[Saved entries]
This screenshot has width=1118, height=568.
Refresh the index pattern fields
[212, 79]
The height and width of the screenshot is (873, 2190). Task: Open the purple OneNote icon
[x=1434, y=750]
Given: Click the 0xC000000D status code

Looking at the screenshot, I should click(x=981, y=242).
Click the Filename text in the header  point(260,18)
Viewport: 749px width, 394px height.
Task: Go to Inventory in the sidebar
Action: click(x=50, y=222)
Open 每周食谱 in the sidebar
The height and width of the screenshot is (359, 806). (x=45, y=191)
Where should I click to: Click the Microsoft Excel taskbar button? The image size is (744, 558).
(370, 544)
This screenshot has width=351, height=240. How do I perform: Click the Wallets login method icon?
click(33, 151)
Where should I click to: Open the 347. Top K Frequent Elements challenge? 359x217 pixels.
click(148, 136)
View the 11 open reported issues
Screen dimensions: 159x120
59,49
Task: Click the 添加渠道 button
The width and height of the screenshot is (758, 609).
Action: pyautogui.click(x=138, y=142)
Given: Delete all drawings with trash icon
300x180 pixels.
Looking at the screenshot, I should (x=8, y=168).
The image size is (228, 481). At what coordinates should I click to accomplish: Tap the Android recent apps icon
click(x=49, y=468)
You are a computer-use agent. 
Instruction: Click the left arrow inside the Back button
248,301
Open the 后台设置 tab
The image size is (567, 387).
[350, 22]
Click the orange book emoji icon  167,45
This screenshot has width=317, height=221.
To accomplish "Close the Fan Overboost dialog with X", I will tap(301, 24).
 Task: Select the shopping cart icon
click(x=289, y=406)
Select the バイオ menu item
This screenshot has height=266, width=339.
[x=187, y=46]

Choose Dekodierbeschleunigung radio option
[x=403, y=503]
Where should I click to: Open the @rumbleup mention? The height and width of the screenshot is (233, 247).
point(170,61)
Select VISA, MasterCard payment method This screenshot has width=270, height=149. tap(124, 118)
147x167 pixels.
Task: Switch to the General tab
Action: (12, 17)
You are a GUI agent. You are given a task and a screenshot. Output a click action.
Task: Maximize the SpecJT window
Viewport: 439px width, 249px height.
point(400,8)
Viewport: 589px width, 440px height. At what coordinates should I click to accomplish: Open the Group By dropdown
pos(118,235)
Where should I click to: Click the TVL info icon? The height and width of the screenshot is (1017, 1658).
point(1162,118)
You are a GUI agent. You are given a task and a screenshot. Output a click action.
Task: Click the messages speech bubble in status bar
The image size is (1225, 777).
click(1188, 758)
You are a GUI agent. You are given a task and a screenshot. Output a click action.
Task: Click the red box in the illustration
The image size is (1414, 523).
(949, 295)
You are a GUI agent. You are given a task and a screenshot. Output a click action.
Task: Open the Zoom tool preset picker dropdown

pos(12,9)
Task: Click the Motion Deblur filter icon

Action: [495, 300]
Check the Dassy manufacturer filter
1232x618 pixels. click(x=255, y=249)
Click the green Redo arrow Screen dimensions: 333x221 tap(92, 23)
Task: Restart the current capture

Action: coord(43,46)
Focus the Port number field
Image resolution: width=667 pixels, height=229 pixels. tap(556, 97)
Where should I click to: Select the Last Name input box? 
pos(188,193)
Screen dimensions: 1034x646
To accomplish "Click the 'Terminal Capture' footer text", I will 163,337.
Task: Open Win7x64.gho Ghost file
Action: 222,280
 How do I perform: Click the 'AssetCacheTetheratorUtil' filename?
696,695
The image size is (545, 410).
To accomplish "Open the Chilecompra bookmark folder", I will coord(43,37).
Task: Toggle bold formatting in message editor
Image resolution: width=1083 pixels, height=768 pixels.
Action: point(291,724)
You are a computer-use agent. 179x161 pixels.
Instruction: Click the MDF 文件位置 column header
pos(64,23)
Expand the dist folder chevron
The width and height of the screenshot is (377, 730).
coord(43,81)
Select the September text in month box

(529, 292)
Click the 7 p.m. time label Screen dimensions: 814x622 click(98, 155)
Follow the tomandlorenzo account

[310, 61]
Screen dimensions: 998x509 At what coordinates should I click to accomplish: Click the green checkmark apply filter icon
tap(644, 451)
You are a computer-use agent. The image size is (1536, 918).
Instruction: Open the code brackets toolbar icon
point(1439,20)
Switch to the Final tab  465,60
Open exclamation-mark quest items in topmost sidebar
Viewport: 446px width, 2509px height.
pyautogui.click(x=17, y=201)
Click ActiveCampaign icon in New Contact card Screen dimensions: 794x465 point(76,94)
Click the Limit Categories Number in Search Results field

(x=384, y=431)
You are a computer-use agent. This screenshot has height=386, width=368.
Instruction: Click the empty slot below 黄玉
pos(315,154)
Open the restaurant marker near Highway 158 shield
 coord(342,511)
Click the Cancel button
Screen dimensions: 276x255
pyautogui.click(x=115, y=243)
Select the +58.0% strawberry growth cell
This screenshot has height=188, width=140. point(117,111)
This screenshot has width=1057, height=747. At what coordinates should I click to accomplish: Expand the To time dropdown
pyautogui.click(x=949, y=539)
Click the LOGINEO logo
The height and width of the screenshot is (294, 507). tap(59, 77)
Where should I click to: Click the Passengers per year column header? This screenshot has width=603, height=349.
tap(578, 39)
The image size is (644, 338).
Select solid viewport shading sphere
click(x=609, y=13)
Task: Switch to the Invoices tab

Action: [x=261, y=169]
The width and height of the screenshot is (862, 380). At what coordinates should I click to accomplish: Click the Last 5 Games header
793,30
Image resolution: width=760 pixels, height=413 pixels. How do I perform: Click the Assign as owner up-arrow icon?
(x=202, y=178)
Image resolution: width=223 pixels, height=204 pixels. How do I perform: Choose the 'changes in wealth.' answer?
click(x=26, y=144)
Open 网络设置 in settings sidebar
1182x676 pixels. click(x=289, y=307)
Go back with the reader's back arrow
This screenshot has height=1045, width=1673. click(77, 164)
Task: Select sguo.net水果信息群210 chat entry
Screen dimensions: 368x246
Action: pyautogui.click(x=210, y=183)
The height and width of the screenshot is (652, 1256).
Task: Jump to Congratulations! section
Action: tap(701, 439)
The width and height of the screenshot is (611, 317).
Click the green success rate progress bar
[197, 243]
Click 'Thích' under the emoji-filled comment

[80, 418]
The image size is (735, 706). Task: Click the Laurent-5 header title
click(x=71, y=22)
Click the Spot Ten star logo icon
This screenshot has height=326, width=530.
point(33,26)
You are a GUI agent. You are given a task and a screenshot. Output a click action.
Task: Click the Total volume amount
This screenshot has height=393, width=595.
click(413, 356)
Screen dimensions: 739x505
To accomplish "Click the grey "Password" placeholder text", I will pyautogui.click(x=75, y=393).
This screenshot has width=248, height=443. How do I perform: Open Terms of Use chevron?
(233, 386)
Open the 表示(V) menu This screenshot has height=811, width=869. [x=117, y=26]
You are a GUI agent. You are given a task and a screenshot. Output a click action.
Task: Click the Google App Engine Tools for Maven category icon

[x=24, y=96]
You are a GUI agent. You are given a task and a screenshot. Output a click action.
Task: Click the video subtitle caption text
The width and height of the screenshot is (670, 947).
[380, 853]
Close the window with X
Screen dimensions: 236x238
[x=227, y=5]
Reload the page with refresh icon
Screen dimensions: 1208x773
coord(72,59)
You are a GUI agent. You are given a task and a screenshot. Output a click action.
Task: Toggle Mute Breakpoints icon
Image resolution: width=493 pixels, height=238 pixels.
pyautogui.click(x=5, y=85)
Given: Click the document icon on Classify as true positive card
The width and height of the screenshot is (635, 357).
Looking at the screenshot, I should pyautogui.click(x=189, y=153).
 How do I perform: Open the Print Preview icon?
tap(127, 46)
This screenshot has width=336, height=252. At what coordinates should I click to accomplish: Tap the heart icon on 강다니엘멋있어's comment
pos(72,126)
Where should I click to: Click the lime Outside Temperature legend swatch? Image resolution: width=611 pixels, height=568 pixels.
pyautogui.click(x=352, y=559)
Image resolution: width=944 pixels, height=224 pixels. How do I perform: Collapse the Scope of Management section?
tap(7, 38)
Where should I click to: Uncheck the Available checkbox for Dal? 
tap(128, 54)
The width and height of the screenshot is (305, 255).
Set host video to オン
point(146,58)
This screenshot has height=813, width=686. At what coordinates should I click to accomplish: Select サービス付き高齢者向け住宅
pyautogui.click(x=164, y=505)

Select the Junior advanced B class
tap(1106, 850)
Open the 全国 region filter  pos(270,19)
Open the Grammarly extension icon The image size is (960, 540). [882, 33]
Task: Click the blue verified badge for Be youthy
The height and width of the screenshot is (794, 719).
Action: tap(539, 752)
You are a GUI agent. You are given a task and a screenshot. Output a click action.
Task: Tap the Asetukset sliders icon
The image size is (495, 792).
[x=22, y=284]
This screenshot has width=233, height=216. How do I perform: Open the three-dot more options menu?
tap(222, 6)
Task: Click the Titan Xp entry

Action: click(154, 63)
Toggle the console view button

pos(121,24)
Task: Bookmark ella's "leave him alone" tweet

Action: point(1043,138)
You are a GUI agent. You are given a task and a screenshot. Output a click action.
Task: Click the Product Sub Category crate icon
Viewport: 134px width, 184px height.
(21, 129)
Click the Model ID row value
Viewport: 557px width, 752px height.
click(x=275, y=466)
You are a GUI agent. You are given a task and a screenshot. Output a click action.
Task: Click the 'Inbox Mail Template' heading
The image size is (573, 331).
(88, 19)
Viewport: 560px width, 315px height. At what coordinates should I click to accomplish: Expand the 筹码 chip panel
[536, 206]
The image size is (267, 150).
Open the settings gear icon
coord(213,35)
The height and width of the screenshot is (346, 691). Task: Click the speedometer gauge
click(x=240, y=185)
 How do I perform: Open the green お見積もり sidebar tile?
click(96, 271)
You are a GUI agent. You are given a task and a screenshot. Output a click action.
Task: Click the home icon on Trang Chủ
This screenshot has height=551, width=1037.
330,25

* Work task *
Your answer should be every line above that contains the word "folder".

* Completed exercise *
To accomplish "Open the Chilecompra bookmark folder", I will coord(43,37).
Expand the dist folder chevron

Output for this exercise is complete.